Cibao Fútbol Club is a Dominican professional football team based in Santiago de los Caballeros, Dominican Republic, founded in 2015. The team plays in the Liga Dominicana de Fútbol.

History
Cibao Futbol Club was founded on January 1, 2015, ahead of the inaugural season of the Liga Dominicana de Fútbol. The club built a new stadium, Estadio Cibao FC, that opened on March 8, 2015.

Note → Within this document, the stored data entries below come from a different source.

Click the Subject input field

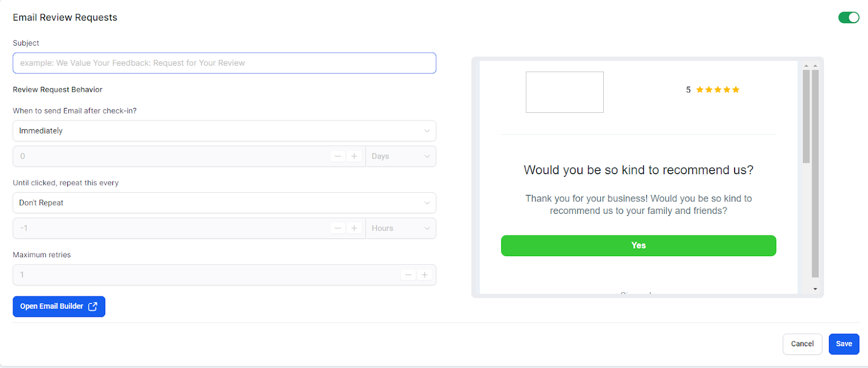[x=224, y=63]
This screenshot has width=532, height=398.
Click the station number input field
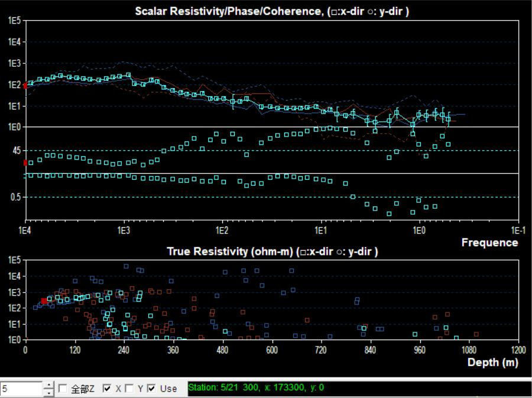21,389
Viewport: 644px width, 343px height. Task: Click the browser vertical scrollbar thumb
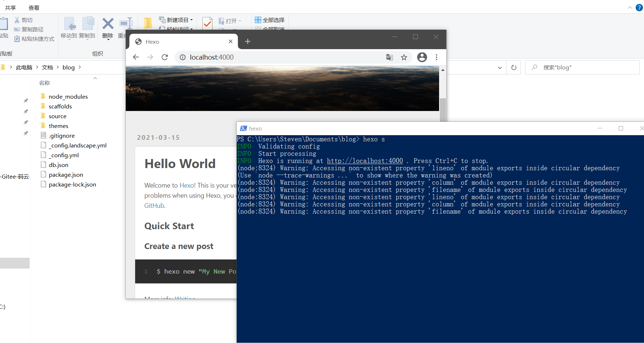coord(443,108)
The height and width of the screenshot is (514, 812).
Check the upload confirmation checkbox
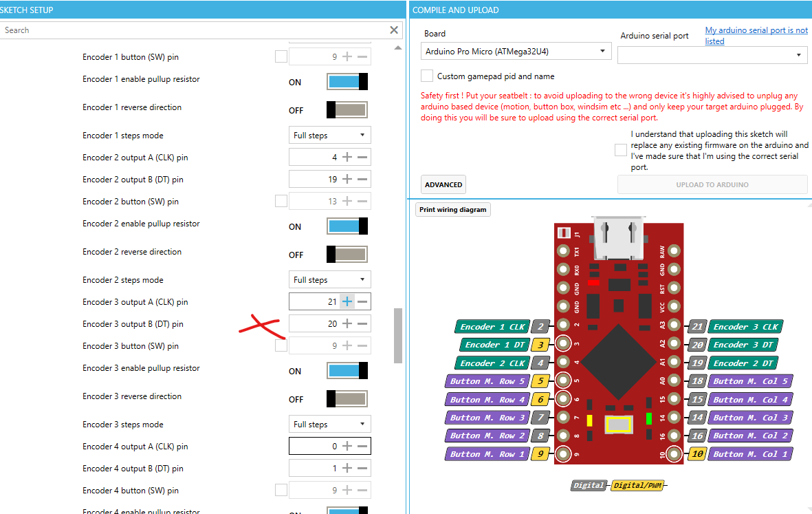pyautogui.click(x=620, y=149)
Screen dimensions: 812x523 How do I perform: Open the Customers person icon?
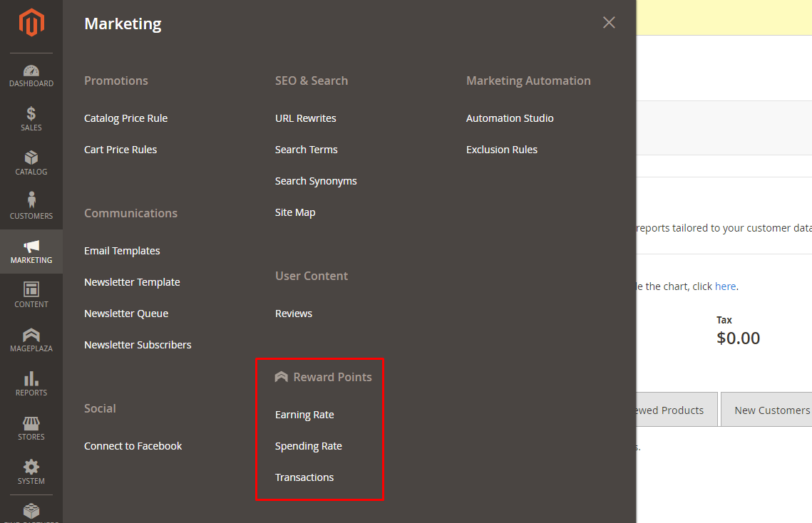click(x=31, y=201)
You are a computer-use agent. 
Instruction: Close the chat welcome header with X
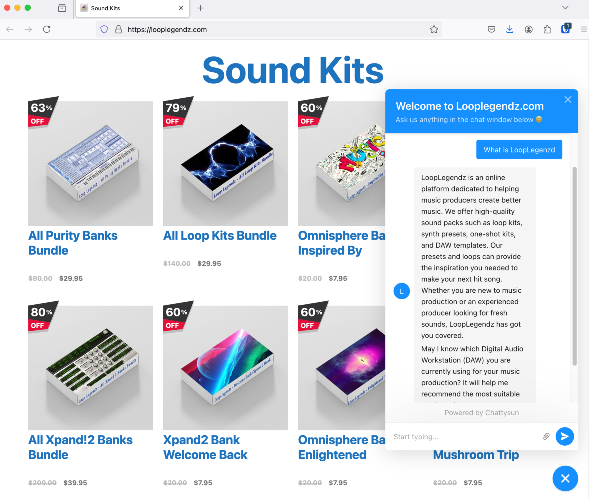pyautogui.click(x=568, y=100)
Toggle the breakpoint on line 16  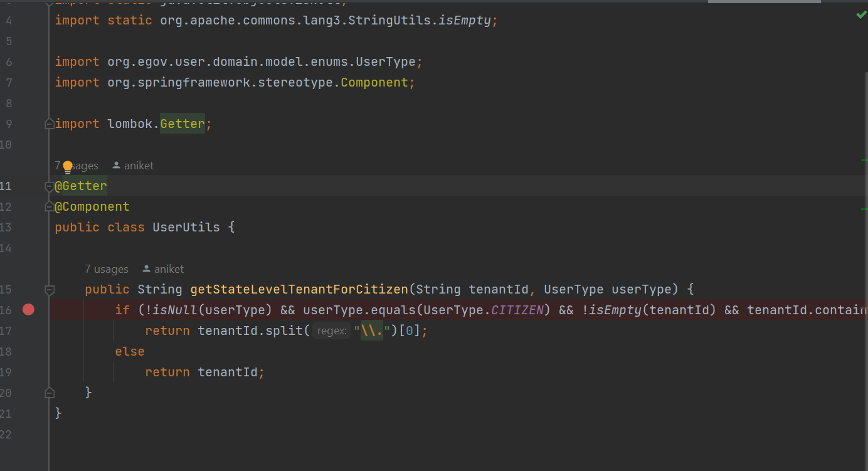(28, 309)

Cibao FC partnered with the Pontificia Universidad Católica Madre y Maestra and the ARMID Foundation to build the stadium and form a development academy. The Pontificia Universidad Católica Madre y Maestra contributed 26,187 square meters of land for the construction of the stadium. The ARMID-Foundation Real Madrid Foundation used these facilities to establish the first Real Madrid Foundation's Tecnification School in Latin America, which will be responsible for giving sports and academic training to children and adolescents.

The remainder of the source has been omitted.